(TASKS AND EXERCISES):
**1.** Summarize the flashlight forum post in two sentences.
**2.** Please retype the flashlight forum post word for word, everything from "I've used the" down to "Eyes M-300 Lion.".

I've used the M6 for weeks on a camping site. It was by far my favorite light. I also brought some LED lights, including a Wolf Eyes MC-E light. This one was bright but ugly.
Really, micro-details in colors can be distinguished _clearly _when using a high powered incan light like the SF M6 or Wolf Eyes M-300 Lion. 
In addition, a sharp focused Lumens Factory lamp will reach FAR. And by that, I mean really far. I could see the light on the mountains on the overside of the camping, with a valley in between. Must have been hundreds of meters. The Wolf eyes MC-E light didn't even have the slightest chance, although this one is advertised as double the number of Lumens. But it is way less focused and simply will not reach so far.

Dataset items
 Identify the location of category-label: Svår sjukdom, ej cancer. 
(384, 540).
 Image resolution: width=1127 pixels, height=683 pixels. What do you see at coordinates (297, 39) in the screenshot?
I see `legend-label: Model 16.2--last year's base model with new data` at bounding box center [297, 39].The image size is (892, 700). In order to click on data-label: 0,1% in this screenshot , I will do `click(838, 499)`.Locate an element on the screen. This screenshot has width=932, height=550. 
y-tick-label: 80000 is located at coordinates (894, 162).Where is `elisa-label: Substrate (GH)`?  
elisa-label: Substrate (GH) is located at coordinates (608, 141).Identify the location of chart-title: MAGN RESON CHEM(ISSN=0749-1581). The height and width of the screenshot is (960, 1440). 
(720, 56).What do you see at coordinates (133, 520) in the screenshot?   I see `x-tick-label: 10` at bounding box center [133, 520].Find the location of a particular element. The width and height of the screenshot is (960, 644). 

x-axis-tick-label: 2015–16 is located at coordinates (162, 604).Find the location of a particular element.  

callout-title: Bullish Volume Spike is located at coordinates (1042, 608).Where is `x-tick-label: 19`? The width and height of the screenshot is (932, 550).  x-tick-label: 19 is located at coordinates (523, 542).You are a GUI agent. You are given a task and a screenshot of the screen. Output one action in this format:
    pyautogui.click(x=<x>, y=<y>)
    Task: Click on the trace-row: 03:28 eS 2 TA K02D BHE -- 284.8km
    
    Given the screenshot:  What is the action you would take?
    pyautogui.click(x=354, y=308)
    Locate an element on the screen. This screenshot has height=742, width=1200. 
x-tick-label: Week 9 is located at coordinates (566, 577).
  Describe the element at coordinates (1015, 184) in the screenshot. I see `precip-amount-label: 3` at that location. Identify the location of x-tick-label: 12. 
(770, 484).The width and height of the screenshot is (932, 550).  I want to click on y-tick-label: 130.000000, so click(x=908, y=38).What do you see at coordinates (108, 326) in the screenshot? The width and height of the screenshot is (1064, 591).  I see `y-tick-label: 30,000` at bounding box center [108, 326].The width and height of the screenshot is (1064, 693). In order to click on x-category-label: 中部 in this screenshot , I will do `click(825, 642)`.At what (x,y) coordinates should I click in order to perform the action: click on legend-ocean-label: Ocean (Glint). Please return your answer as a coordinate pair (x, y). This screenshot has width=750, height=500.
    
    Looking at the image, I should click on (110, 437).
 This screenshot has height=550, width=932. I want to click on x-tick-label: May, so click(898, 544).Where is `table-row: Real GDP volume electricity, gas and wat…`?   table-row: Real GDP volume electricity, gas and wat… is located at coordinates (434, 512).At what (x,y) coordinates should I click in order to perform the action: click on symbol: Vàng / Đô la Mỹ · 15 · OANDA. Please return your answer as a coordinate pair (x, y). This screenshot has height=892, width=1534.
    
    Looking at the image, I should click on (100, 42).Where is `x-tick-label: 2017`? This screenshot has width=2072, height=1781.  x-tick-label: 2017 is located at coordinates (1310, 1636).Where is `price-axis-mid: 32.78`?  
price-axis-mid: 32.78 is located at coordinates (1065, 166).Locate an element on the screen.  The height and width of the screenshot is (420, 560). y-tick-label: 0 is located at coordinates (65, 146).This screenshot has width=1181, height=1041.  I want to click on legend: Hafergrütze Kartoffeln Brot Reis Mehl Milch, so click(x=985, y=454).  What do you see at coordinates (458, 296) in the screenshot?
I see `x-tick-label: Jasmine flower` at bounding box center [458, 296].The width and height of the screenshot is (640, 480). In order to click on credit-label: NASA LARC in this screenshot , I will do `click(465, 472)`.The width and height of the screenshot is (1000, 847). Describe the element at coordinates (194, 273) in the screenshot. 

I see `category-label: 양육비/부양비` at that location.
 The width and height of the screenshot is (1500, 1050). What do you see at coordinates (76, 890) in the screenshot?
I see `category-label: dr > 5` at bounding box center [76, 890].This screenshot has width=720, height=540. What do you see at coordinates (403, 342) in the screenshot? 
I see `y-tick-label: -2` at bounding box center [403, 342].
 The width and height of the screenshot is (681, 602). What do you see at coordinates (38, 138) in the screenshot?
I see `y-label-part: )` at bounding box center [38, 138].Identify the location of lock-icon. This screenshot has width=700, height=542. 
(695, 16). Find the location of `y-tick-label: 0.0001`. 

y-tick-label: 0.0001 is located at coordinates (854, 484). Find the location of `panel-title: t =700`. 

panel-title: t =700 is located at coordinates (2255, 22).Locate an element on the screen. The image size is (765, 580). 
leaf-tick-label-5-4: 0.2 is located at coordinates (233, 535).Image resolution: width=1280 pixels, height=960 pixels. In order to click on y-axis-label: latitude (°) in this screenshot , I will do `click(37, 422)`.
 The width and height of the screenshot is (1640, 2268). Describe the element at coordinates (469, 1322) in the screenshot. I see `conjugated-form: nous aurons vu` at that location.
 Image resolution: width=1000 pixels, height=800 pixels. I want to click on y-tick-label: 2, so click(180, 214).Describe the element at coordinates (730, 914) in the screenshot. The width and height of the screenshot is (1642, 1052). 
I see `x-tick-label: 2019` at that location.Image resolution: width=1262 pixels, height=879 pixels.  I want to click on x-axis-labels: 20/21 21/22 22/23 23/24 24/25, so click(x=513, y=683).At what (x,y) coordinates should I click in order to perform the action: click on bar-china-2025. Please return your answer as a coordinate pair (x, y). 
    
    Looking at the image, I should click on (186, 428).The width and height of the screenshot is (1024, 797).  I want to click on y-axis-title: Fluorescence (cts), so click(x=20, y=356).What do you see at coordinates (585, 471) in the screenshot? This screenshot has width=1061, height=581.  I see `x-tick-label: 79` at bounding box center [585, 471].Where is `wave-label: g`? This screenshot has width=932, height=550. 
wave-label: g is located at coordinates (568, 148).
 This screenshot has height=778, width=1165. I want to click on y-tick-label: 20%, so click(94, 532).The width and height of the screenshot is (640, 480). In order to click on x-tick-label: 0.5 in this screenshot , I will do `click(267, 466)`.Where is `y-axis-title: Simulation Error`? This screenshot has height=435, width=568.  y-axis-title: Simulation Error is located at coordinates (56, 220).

(ANSWERS GIVEN):
**1.** The writer used the M6 for weeks at a campsite and found it the favorite light, ahead of several LED lights including a Wolf Eyes MC-E, which was bright but ugly. High-powered incandescent lights such as the SF M6 show fine color details clearly, and a sharply focused Lumens Factory lamp reached the mountains across a valley, far beyond the MC-E's reach even though that light is advertised at double the lumens.

**2.**
I've used the M6 for weeks on a camping site. It was by far my favorite light. I also brought some LED lights, including a Wolf Eyes MC-E light. This one was bright but ugly.
Really, micro-details in colors can be distinguished _clearly _when using a high powered incan light like the SF M6 or Wolf Eyes M-300 Lion.